(Supplied text)
Sphingomyelin-based PEGylation Cu (DDC)2 liposomes prepared via the dual function of Cu2+ for cancer therapy: Facilitating DDC loading and exerting synergistic antitumor effects

The old alcohol-aversion drug disulfiram (DSF) has aroused wide attention as a drug repurposing strategy in terms of cancer therapy because of the high antitumor efficacy in combination with copper ion. However, numerous defects of DSF (e.g., the short half-life and acid instability) have limited the application in cancer treatment. Cu (DDC)(2), the complex of diethyldithiocarbamate (DDC, DSF metabolite) and Cu2+, have been proven as the vital active component on cancer, which have aroused the attention of researchers from DSF to Cu (DDC)(2). However, the poor water solubility of Cu (DDC)(2) increase more difficulties to the treatment and in-depth investigations of Cu (DDC)(2). In this study, sphingomyelin (SM)-based PEGylated liposomes (SM/Chol/DSPEmPEG2000 (55:40:5, mole%)) were produced as the carriers for Cu (DDC)(2) delivery to enhance the water solubility. DDC was added to Cu-containing liposomes with a higher encapsulation efficiency of more than 90%, and it reacted with Cu2+ to synthesize Cu (DDC)(2). Due to the high phase transition temperature of SM and strong intermolecular hydrogen bonds with cholesterol, SM-based liposomes would be conducive to enhancing the stability of Cu (DDC)(2) and preventing drug leakage during delivery. As proven by pharmacokinetic studies, loading Cu (DDC)(2) into liposomes improve bioavailability, and the area under the curve (AUC0-t) and the mean elimination half-life (t1/2) increased 1.9-time and 1.3-time to those of free Cu (DDC)(2), respectively. Furthermore, the anticancer effect of Cu (DDC)(2) was enhanced by the liposomal encapsulation, thus resulting in remarkable cell apoptosis in vitro and a tumor-inhibiting rate of 77.88% in vivo. Thus, it was concluded that Cu (DDC)(2) liposomes could be promising in cancer treatment.

Automated summary

This study used sphingomyelin-based PEGylated liposomes as carriers to enhance the water solubility of the copper ion complex Cu (DDC)(2). Pharmacokinetic studies showed that loading Cu (DDC)(2) into liposomes improved bioavailability. Furthermore, liposomal encapsulation enhanced the anticancer effect of Cu (DDC)(2), resulting in a significant tumor-inhibiting rate in vivo.

(Listed entries)

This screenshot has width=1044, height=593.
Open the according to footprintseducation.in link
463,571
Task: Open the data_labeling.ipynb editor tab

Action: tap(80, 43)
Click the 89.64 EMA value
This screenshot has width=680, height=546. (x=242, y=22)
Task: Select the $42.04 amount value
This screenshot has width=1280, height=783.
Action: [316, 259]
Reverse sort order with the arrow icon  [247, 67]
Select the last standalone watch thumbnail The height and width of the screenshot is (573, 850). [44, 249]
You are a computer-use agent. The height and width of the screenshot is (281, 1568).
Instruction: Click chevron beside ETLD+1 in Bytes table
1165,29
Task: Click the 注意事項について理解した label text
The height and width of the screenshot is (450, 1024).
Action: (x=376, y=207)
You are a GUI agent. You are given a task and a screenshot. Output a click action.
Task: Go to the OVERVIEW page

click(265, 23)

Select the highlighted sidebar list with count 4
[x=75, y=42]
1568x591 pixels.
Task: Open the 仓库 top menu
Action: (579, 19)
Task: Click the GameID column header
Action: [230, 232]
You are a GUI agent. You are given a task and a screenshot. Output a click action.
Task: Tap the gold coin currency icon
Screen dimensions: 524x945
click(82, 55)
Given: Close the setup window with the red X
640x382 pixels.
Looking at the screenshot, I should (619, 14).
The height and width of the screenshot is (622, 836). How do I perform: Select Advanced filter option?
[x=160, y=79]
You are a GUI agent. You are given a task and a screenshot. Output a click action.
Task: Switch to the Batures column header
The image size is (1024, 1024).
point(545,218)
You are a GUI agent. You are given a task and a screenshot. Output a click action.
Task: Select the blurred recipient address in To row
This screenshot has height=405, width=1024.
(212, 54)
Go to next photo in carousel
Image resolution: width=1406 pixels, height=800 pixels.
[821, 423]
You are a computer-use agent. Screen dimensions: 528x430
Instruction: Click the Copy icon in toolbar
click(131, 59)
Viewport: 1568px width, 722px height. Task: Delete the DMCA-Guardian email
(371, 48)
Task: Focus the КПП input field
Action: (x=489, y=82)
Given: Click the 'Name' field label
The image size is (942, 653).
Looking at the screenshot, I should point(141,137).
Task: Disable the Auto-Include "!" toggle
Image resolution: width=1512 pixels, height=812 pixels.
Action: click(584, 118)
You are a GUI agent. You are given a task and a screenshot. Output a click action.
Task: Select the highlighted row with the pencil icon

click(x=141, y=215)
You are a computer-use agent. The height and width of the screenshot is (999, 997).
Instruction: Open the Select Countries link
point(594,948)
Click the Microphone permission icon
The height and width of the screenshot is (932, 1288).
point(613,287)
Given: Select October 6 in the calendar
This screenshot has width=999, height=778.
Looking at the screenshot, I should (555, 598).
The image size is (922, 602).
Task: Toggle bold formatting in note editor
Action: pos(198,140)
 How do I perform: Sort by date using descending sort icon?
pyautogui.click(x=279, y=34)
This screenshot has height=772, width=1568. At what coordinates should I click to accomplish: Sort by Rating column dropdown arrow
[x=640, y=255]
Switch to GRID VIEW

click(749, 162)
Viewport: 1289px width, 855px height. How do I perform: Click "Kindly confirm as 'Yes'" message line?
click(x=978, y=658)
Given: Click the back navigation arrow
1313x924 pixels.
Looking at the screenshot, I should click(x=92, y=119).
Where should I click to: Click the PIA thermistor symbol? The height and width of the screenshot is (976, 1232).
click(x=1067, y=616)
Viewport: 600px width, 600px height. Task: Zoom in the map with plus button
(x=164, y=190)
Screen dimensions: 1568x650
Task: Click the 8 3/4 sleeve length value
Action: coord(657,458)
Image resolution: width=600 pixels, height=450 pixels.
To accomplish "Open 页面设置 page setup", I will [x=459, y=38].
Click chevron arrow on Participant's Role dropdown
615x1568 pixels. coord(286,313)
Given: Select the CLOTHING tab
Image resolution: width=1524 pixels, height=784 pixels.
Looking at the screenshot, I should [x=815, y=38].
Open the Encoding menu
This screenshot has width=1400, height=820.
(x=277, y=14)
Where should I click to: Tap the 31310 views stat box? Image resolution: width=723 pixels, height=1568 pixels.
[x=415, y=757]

(The problem) Repeat the part of the liposome text starting at "Automated summary" and ending at "rate in vivo.", word for word. The listing is separate material, unrelated to the liposome text.

(Answer box)
Automated summary

This study used sphingomyelin-based PEGylated liposomes as carriers to enhance the water solubility of the copper ion complex Cu (DDC)(2). Pharmacokinetic studies showed that loading Cu (DDC)(2) into liposomes improved bioavailability. Furthermore, liposomal encapsulation enhanced the anticancer effect of Cu (DDC)(2), resulting in a significant tumor-inhibiting rate in vivo.